Bisogna riciclare perché ci sono in giro pochi soldi o per un altro motivo?
Guanci: Poiché abbiamo pochi soldi dobbiamo stare attenti a come spenderli. Findomestic ha rilevato che la propensione all’usato non dipende dalla crisi ma dall’evoluzione degli stili di consumo. Le imprese sociali intercettano questa evoluzione per produrre una ricchezza che non è destinata ad essere accumulata da una persona sola ma redistribuita al territorio secondo una finalità sociale. E’ la filosofia che sta dietro al Consorzio Farsi Prossimo che riunisce 11 cooperative legate a Caritas ambrosiana e offre 170 servizi in tutta la provincia di Milano con case di accoglienza, servizi per anziani, malati psichici, rifugiati politici, progetti educativi che impiegano circa 1200 lavoratori svantaggiati.
Si può mettere insieme solidarietà e profitto d’impresa?
Guanci: E’ quanto tentiamo di dimostrare dal 1998, occupandoci del riciclo di indumenti usati con Vesti solidale. Ci occupiamo di tirare fuori il valore delle cose che sono state scartate da altri.
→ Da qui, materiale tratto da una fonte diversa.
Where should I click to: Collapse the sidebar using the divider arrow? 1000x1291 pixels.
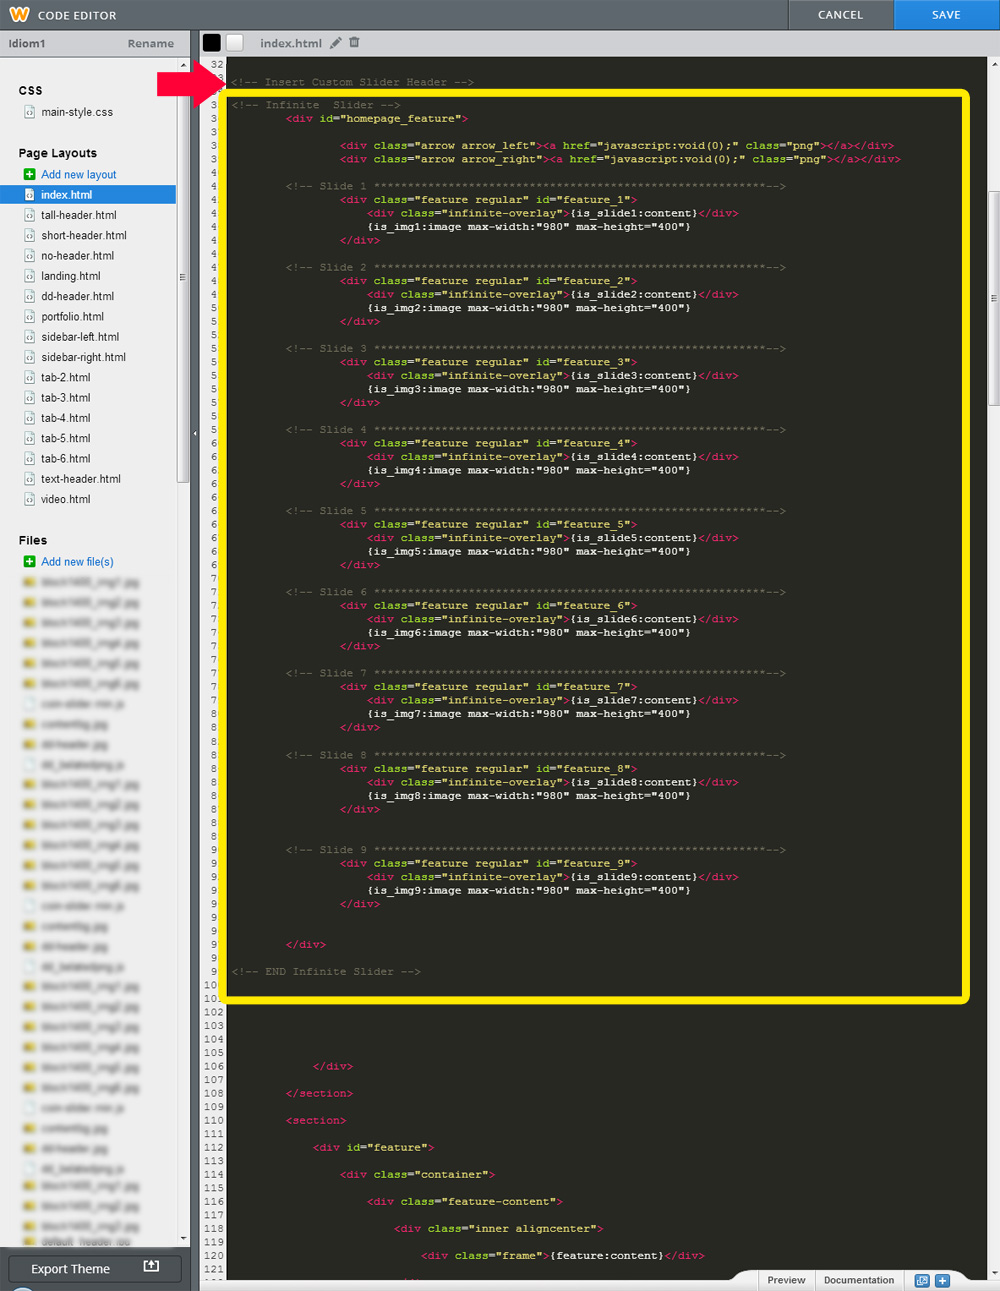pyautogui.click(x=194, y=434)
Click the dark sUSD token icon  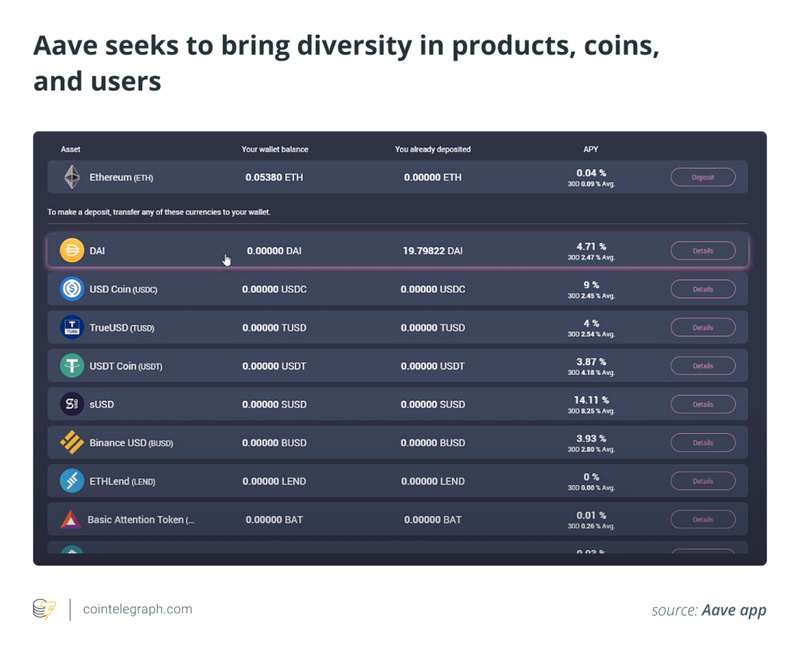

E, in fondo, è la stessa cosa che facciamo con le persone più fragili che vengono impiegate nei progetti: anche loro sono state “scartate” perché hanno alle spalle storie di carcere o tossicodipendenza oppure perché in qualche momento si sono trovate in difficoltà senza avere nessuno a sostenerle: penso a chi perde il lavoro o a padri di famiglia messi in difficoltà economica da una separazione. Tiriamo fuori il valore che hanno dentro. La mia cooperativa “Vesti solidale” l’anno scorso ha recuperato dalle cose scartate un valore di 325 mila euro da destinare a progetti sociali. In questi anni abbiamo raggiunto quasi 2 milioni di euro. Il welfare pubblico riduce le risorse e allora spetta al Terzo Settore inventare soluzioni per andare incontro alle fragilità.
Quali saranno i prossimi passi?
Guanci: Lo store di via Padova 36 è un progetto pilota. Se la scommessa riesce apriremo altri punti vendita in altre città dove ci sono cooperative sociali pronte ad associarsi a noi e ad adottare in franchising il marchio “Share”. Ci sono contatti già per altri due negozi a Milano, Varese, Lecco, Monza, Bologna e Napoli. Una catena, in pratica, ma della solidarietà e per una moda attenta al sociale.